● **What is asked**
Collect every line in the records below that contains the string "Texas", matching case exactly.

● **Data shown**
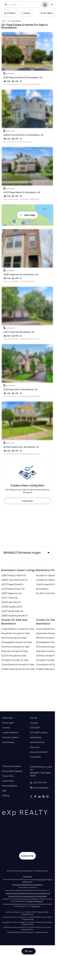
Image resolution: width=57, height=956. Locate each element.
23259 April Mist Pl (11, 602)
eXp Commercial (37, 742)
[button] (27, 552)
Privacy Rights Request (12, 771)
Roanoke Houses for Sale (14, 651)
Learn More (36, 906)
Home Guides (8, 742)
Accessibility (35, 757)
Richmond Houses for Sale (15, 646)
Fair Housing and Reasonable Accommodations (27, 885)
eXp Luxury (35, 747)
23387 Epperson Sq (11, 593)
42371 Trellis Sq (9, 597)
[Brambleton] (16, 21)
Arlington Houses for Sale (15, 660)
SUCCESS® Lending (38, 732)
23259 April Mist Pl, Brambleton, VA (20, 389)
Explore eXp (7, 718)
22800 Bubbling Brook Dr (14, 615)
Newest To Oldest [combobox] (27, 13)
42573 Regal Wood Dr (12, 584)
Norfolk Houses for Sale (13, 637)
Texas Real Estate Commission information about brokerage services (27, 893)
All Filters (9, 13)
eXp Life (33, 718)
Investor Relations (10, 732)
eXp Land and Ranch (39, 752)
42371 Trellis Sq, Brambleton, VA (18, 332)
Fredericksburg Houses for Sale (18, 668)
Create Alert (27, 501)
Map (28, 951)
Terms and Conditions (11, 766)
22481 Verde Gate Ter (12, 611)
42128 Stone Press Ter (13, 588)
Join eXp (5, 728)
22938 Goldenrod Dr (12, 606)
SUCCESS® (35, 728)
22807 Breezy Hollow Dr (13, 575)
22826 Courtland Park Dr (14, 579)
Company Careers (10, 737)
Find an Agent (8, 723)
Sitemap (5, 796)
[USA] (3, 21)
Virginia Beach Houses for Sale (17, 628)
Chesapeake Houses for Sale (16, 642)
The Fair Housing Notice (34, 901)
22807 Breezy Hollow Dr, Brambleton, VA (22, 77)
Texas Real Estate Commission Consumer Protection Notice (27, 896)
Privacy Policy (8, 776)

...

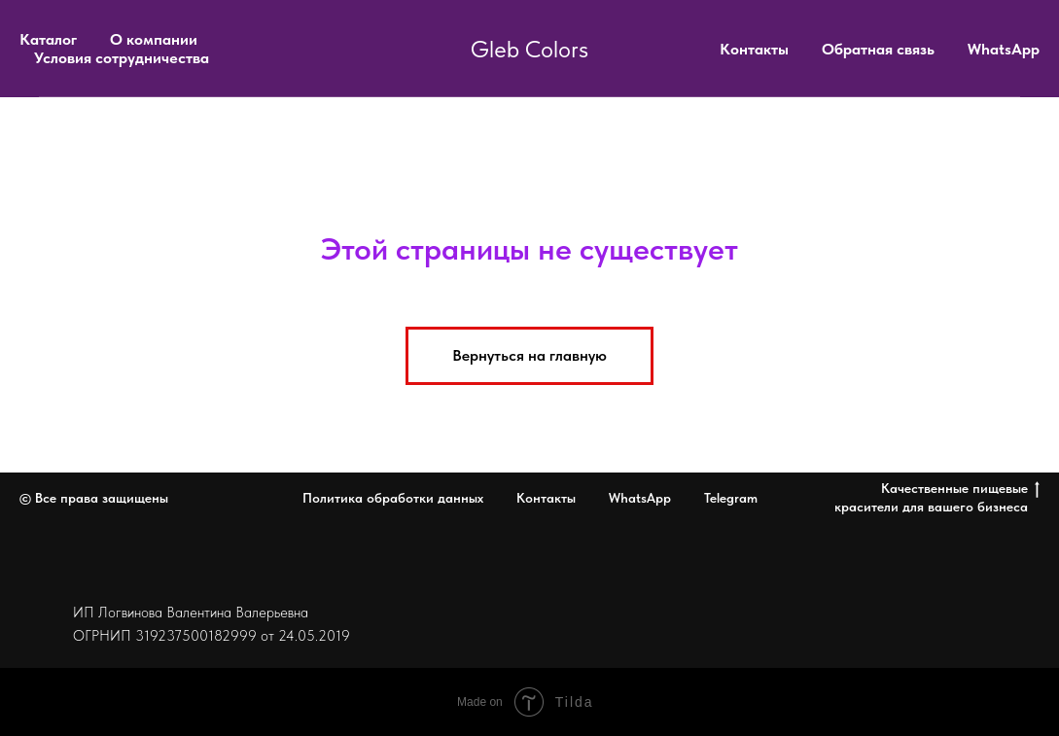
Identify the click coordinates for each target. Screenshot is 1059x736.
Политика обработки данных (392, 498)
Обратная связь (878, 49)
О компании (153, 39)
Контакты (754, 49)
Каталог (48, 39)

...

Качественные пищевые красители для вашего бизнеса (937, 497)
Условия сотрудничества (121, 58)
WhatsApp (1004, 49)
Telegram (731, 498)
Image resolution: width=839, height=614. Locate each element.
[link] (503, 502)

● **Worked solution**
Texas Real Estate Commission information about brokerage services (27, 893)
Texas Real Estate Commission Consumer Protection Notice (27, 896)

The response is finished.